To tease out such a diffuse signal, researchers applied statistical methods to data collected from a large number of people and identified genetic variations that are more common among individuals who have attempted suicide. The new analysis combines data from the Million Veteran Program (MVP) and the International Suicide Genetics Consortium (ISGC). Together, these include 43,871 documented suicide attempts and 915,025 ancestry-matched controls, making this the largest genetic study of suicide to date.

A meta-analysis of the studies identified new genetic variants that correlated with suicide attempt. The researchers then compared all variant signals with previously published genetic data on more than 1,000 other traits and disorders, including psychiatric conditions (e.g., ADHD), physical conditions (e.g., heart disease), and behaviors (e.g., smoking), and determined that genetic variants linked to suicide attempt are also linked to other health conditions.

“That allowed us to look at how genetic risk for suicide overlaps with genetic risk for depression, heart disease, and many other risk factors,” Docherty says. “It showed significant overlap with mental health conditions, but also a lot of physical health conditions, particularly for smoking and lung-related illnesses. This is something we can’t necessarily see in medical records of people who die from suicide.”

The results do not mean that people with any one of these health factors are at high risk for attempting suicide, notes Hillary Coon, Ph.D., study co-author and professor of psychiatry at HMHI. Rather, combining the genetic predisposition with other stressors—which could include other genetic risk factors, health conditions, life circumstances, or traumatic events—could increase that risk, she explains.

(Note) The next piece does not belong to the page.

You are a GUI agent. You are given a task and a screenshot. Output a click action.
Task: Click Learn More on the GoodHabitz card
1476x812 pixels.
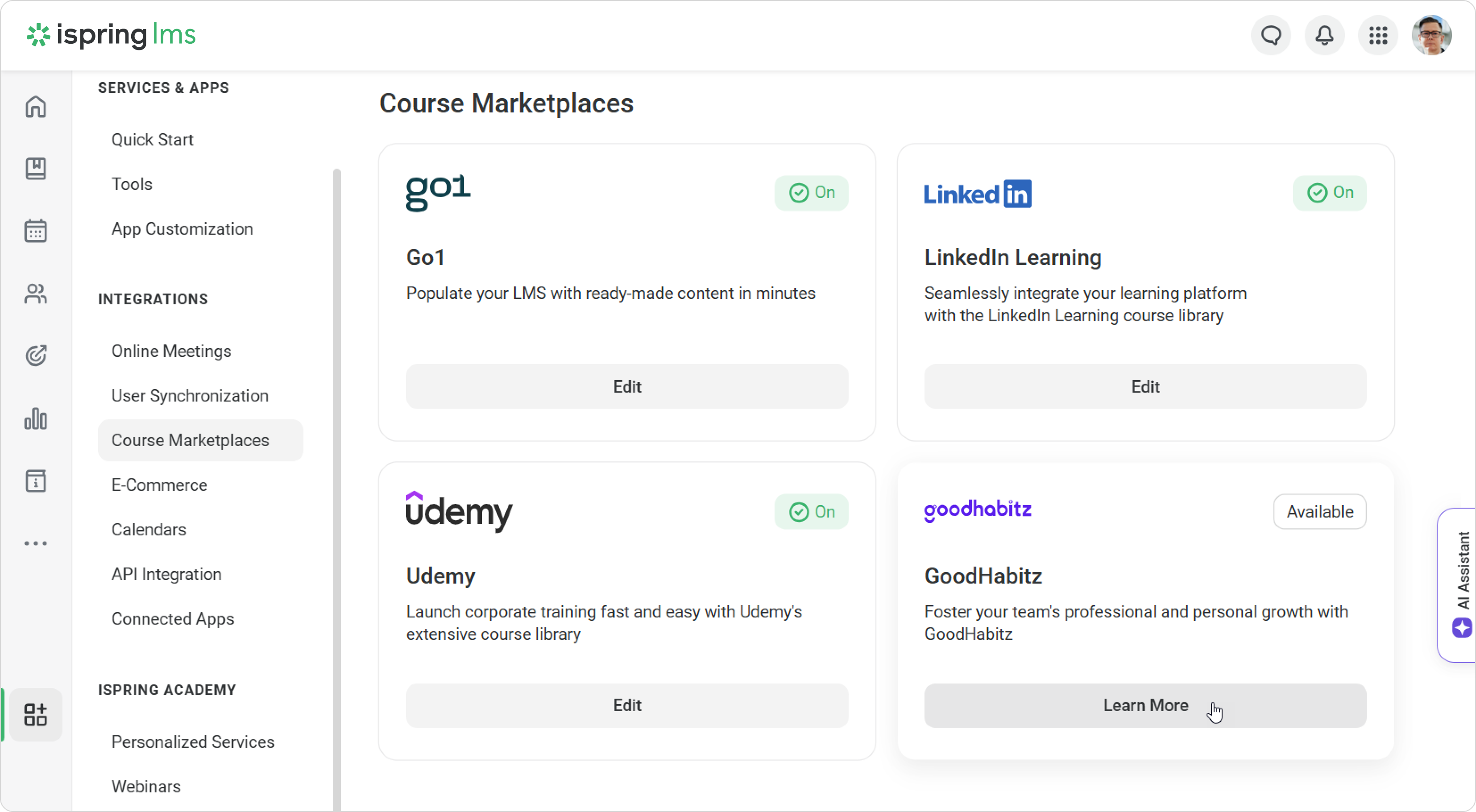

Initial analyses support the idea that many of the DNA variants that the scientists identified are located in genes with known biological functions, bolstering the case that changes in these genes could affect a person’s physiology or behavior. Several of the genes control processes in cells such as managing cellular stress, repairing damaged DNA, and communicating with the immune system. Most are also highly expressed in the brain and are known targets of antipsychotic and antidepressant drugs.

Scientists will need to carry out additional studies to determine whether the variants directly or indirectly impact suicide risk, and how. The research so far has shown an association and not cause and effect.

Understanding how suicide is linked to other health conditions could open doors to new ways of assessing—and treating—suicide risk, Docherty adds. “We want to start to explore the biological underpinnings that are common across suicide and these health factors, because that will lead to the most convincing drug targets,” she says.

# # #

The research published as “Genome-wide association study meta-analysis of suicide attempt identifies twelve genome-wide significant loci and implicates genetic risks for specific health factors” with support from the National Institutes of Health, Huntsman Mental Health Institute, the American Foundation for Suicide Prevention, Janssen Research and Development, LLC, Clark Tanner Research Foundation, Clinical Science Research and Development Sevice of the Veterans Health Administraton Officde of Research and Development, and the Brain and Behavior Research Foundation.

About Huntsman Mental Health Institute  

Huntsman Mental Health Institute (HMHI) was established in 2021 following the Huntsman Foundation’s historic gift of $150 million to the University of Utah. HMHI is a university-wide Institute with a reputation throughout the Mountain West as a leader in advanced psychiatric treatment and care, serving a diverse population from young children to geriatric patients. Researchers at HMHI develop and apply the most advanced methods in genetics, imaging, epidemiology, and big data analysis. HMHI is also the regional training center for psychiatry and other mental health disciplines. HMHI’s main 170-bed full-service hospital is adjacent to the University of Utah campus, and HMHI’s 1,644 faculty, staff, and students provide clinical, research, and training programs in more than 20 locations across Utah and Idaho.